Rhizoctonia Patch of Cereals Rhizoctonia solani AG-8
Rhizoctonia is derived from the genus name of the disease.
Patches, that are often circular, up to several metres across with stunted plants. The roots are much shorter than those of healthy plants of the same age. The roots are often pointed or spear shaped at their ends where the disease has rotted them off.
Most species are affected. Barley>Wheat>Oats.
Favoured by wet warm soils.
It is a common soil pathogen that may survive on crop stubble or as sclerotia for long periods.
Spread by movement of infected soil or crop residues.
Cool climate grasses appear to be more susceptible than warmer climate grasses.
Origin and History:
Circular patches in the crop containing stunted plants.
Rhizoctonia causes major yield losses in many crops.
Barley if more affected than Wheat which is more affected than Oats.
Management and Control:
Do a Predicta-B soil test from SARDI Root Disease Testing Service.
Cultivate soil deeper than the planting depth.

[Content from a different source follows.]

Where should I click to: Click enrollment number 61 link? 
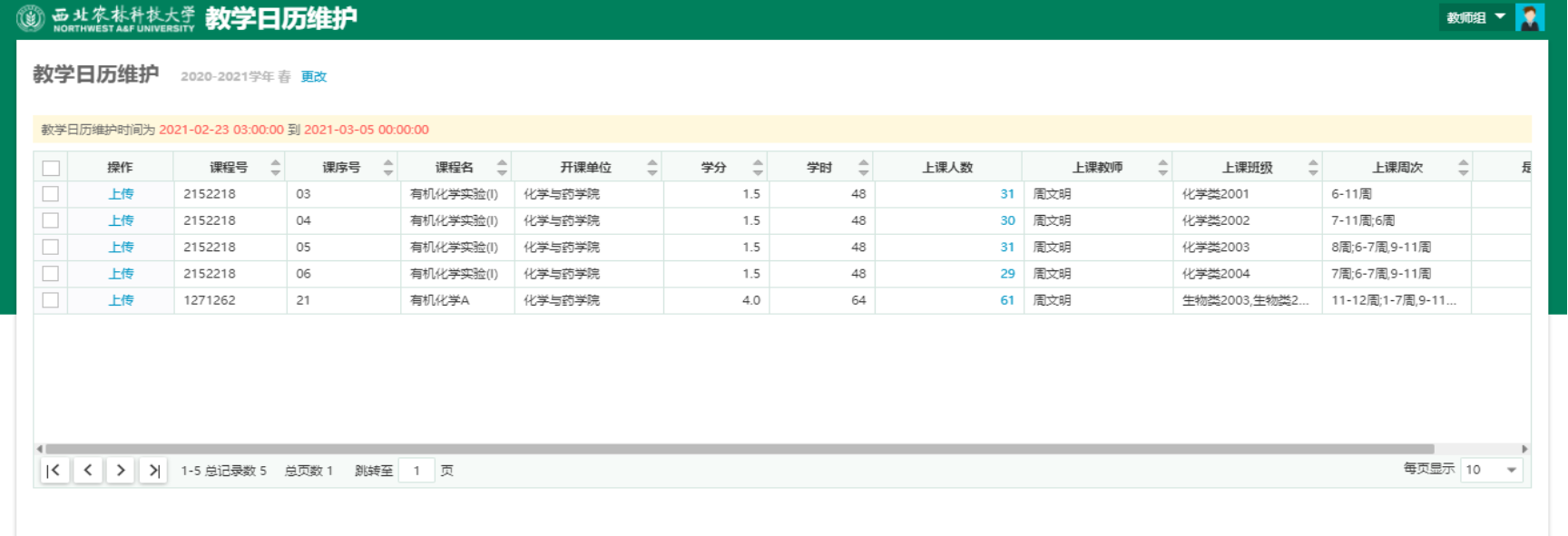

Avoid zero tillage in affected areas.
Deep rip if necessary to remove compaction layers.
Use adequate fertilizer to reduce effects of the disease.
Avoid the use of sulfonylurea herbicides such as chlorsulfuron and metsulfuron.
Control all weeds before planting.
Don't burn stubble more than one year in three.
Lemon grass extracts reduce the disease (799).